Actually that clears something up for me. After Hugo Campos’ article on patient autonomy vs patient engagement, I actually became bothered by both phrases. The word ‘patient’ in both terms could imply, especially to those new to the discussion, that the engagement only benefits the patient and/or the patient is the only one needing to be engaged and totally responsible for making it happen.
Autonomy also brings some exclusion to the medical side, and even tho I much prefer the concept, as it can produce a vision of medical care being a bit like a grocery store where I tell the guy at the deli counter how I want my cheese sliced. I get exactly what I want, exactly the way I want it from a guy wearing plastic gloves.
Collaboration tho, that brings a vision where the patient and care team all work toward a solution, sharing the work, the reward, and the risk.
Maybe Collaborative Care, or some such phrase, where patients, doctors, clinics, practices, hospitals are not mentioned as a part of the name could provide more neutral language for what we really want, which is to be involved and contributing to our care?
I am on a PFCC Council, have attended a few conferences as well. I wish Collaborative left me with a better feeling. I am finding great resistance from some areas, and if they hear that specific word, they may indeed perceive it as plotting against them. This is a very fine line we walk. Many are rather unhappy when I have resisted standard operating procedures, and consider me a PITA. Enlightening the resistant is an unwelcome happenstance.
I like the phrase “collaborative health” quite a bit, but am told by some colleagues that is too elevated a vocabulary word. (sigh). Hearing that it can cause resistance, though, is very interesting.
Thank you, Scott and Sherrie for sharing
What words wouldn’t be considered “plotting” or “too elevated”? Shared Health? Cooperative?
It’s an issue. Perhaps shared health (though others could object that it’s MY health, not “ours.”)
Let’s just pick iHealth and let Apple sue.

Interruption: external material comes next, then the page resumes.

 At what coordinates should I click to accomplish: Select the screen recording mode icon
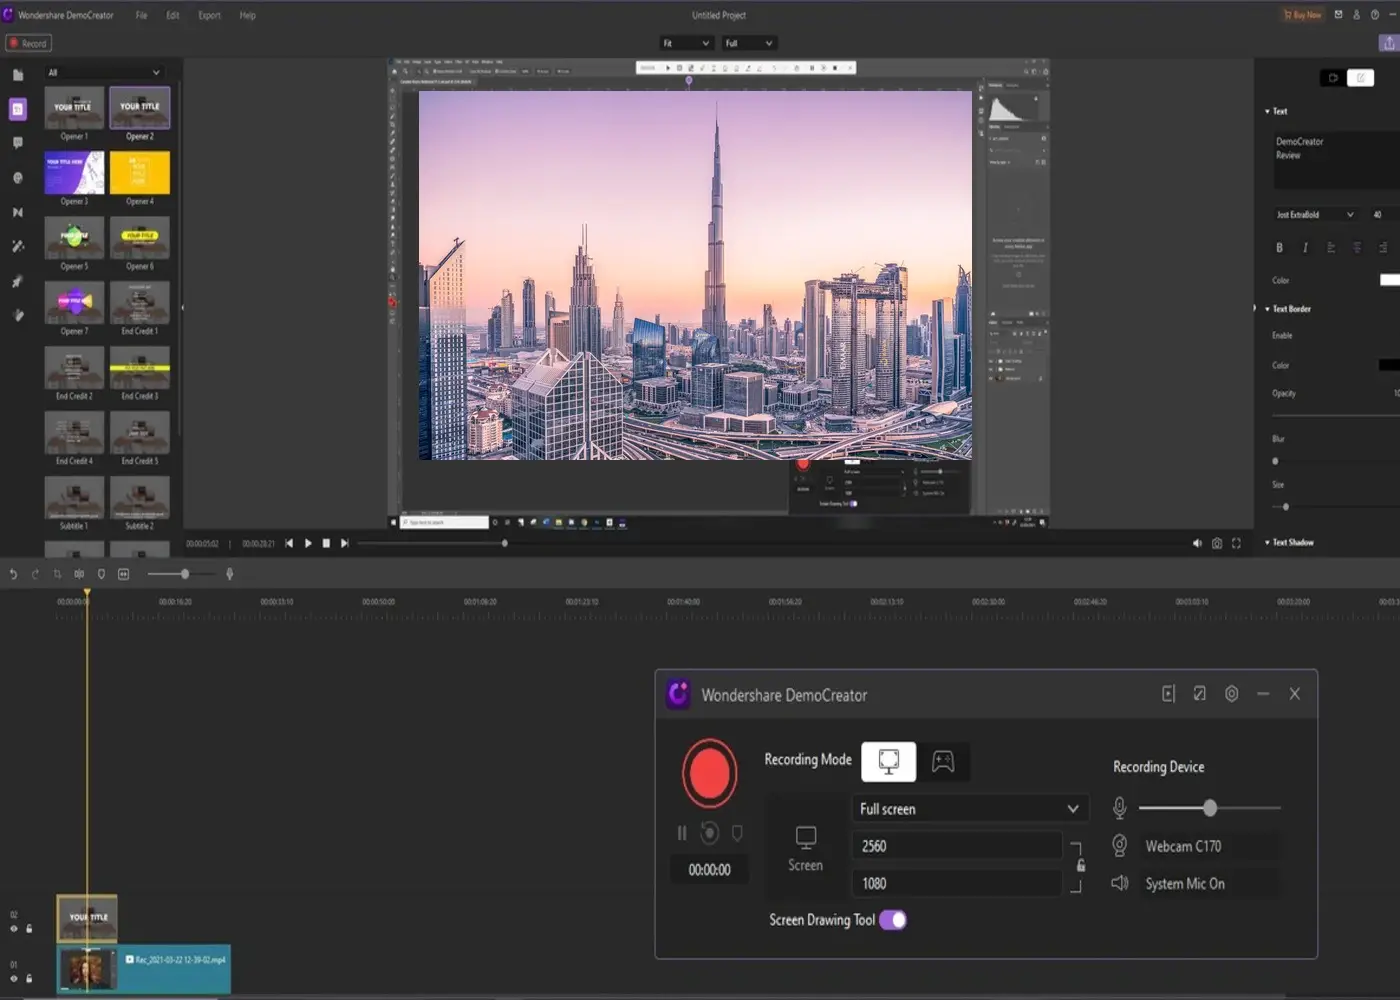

I agree with your overall conclusion that patient engagement, in the ideal, is a collaborative relationship where docs and patients work together to accomplish patient safety and improved quality of care. I cannot quite buy in to the fact that asking patients to be more aware of such things as hand-washing, (both their own and their proviers’ hands,) should be the responsibiity of the provider community and patients should not be held accountable for any of this. To observe and participate in maintaining simple safety precautions, while in-hospital or, for example, to be more diligent in making sure that as patients we understand all of our discharge information, should not fall on the shoulders of the physicians alone, but should be a responsibility of both patients and doctors. It all boils down to effective communication and a trusting relationship that should be the hallmark of every doctor/patient interaction.
Nancy, I try to draw a distinction (perhaps not well) between communication-related issues and those that are not. Discharge instructions, for example, require collaboration. And, again, I absolutely agree that (today) patients need to be aware of hand-washing.

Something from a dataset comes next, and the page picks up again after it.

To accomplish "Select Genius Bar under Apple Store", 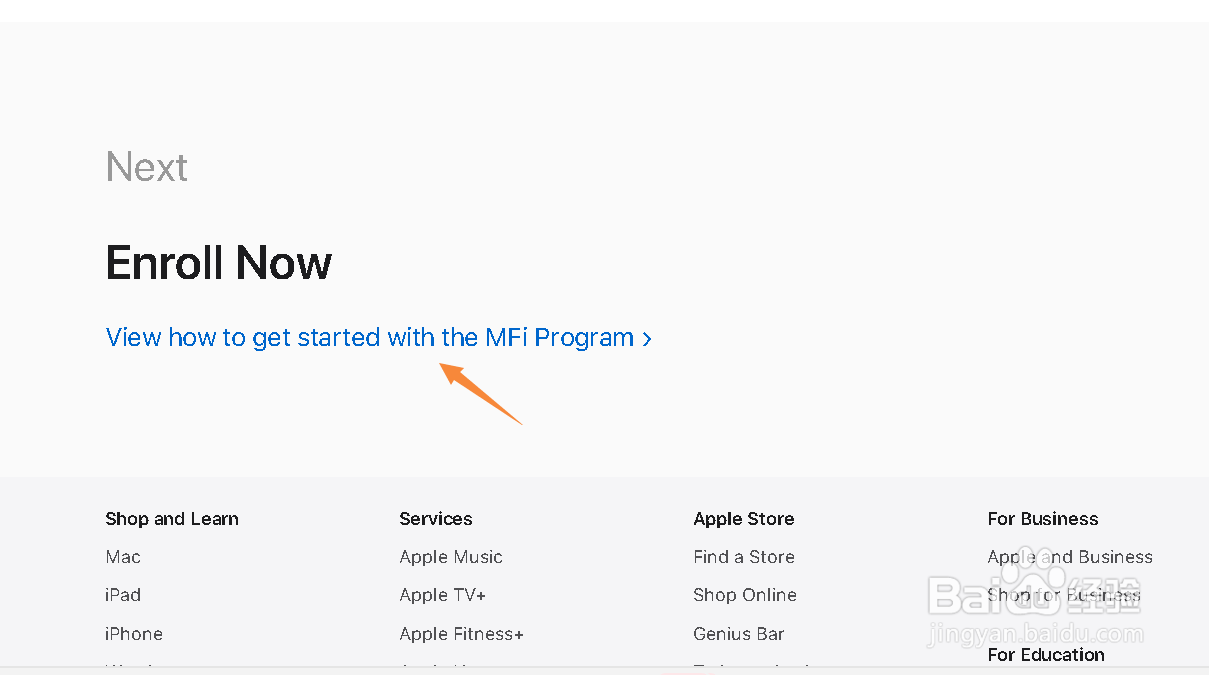I will click(x=738, y=634).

But in a high-reliability organization, certain precautions should happen automatically. I don’t ask my surgeon to be sure he wears gloves during the operation. Hand hygiene should be the same way. Discharge instructions, on the other hand, require an interaction.
It is, of course, a bit of a journey from “should” to “does.”
Somehow I only now stumbled across this post. YES! YES! YES! YES!
Patients and clinicians COLLABORATING, yes, that’s engagement. (Including the central line question IMO… assuming it’s with a tone and context of healthy respectful partnership. IMO.
Asking clinicians to just DON’T TELL PATIENTS TO BUZZ OFF – that’s not engagement. Same for DON’T EVERY SAY “WHO MADE YOU THE DOCTOR? I’LL DECIDE.”